Карл Семенович заговорил вдруг о Польше.
Плюша подняла голову. Говорил профессор с повизгиваниями; Катажина к тому времени уже вышла из комнаты, забрав чашки.
Карлу Семеновичу прислали приглашение. На конференцию, в Краков. Но дорогу не оплачивали. Слово «Краков» профессор прокаркивал: «Краков!», «Краков!»
Катажина зашумела в ванной водой. Опять купается? Или это она на кухне? На кухне, успокоила сама себя Плюша.
А профессор все переживал на диване, что ему не оплачивают дорогу.
И еще требуют взнос — за участие!
Диван заскрипел под Карлом Семеновичем; за дверью лилась подозрительная вода.
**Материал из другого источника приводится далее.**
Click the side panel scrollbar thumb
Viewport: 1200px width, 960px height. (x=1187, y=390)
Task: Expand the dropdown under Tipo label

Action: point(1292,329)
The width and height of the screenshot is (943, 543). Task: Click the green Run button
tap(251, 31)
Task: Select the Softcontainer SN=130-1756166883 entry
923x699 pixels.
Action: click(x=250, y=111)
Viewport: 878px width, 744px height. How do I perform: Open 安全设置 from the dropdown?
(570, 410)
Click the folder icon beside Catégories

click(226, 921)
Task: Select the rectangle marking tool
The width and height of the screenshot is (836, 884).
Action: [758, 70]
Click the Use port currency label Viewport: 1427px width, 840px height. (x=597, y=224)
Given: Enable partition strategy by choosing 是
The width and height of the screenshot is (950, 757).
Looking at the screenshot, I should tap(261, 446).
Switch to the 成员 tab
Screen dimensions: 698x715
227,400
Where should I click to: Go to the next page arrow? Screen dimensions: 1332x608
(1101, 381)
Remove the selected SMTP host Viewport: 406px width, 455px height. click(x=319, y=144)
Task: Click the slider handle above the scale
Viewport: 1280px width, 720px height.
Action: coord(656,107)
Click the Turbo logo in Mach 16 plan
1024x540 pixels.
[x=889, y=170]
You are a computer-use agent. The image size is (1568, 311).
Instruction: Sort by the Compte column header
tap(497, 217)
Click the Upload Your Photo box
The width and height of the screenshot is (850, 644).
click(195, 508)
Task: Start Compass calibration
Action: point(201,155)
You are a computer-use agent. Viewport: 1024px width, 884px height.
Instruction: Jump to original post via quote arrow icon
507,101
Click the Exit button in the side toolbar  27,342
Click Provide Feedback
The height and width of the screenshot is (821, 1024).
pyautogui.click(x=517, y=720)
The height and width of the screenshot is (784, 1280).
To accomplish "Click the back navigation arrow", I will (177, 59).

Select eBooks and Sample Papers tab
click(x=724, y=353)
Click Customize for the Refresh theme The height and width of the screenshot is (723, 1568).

Плюша ерзала в кресле, пытаясь найти удобное положение, и не находила.
Собравшись с силами, сказала, что можно обратиться в «Речь Посполитую». За спонсорством.
С дивана ее обдали волной сарказма.
— Куда? В этот осиное гнездо? — и добавил что-то по-польски. Плюша разобрала несколько знакомых слов и покраснела.
— Прав был Леонтьев, — сказал вдруг Карл Семенович. — Неполноценная нация.
Плюша, чуть приподнявшись, спросила кто.
Карл Семенович, напротив, вдавил голову в подушку и стал глядеть в потолок.
—
Плюша задумалась.
Он же говорил, что это великая нация…
— Чем великая? — Профессор продолжал глядеть в потолок.
Искусством. Архитектурой…
— Все заимствовано. У немцев, французов. Итальянцев. Ничего своего не изобрели.
Коперник?
— Наполовину немец. Писал по-немецки, по-польски не писал.
Шопен? (Плюша припоминала имена.)
— Наполовину француз.
Мицкевич… Адам Мицкевич!
— Наполовину еврей.
Плюша задумалась.
Станислав Лем…
— Чистокровный еврей! — выкрикнул Карл Семенович, и Плюша решила больше не проявлять свои познания.
— Вы, может, еще назовете Джозефа Конрада… — сказал профессор, чуть помолчав.
Что… Он тоже?
— Нет, он-то был поляк…
Плюша вздохнула. Кто такой был Конрад, она не знала, но была в тот момент ему почти благодарна.
— Поляк, — продолжал Карл Семенович, — не написавший ни одной строчки по-польски. Все на английском.
Плюша снова вздохнула.
— Юрий Олеша. Тоже писал только по-русски…
«Три толстяка»…
— «Зависть»! — отрезал Карл Семенович. И чуть более спокойно: — Гениальный роман…
Плюша быстро записала в тетрадке название. И фамилию Конрада через «т».
— Чтоб создать что-то великое, нам всегда были нужны какие-то другие… Другие народы…
Плюша уже не писала, а покусывала ручку.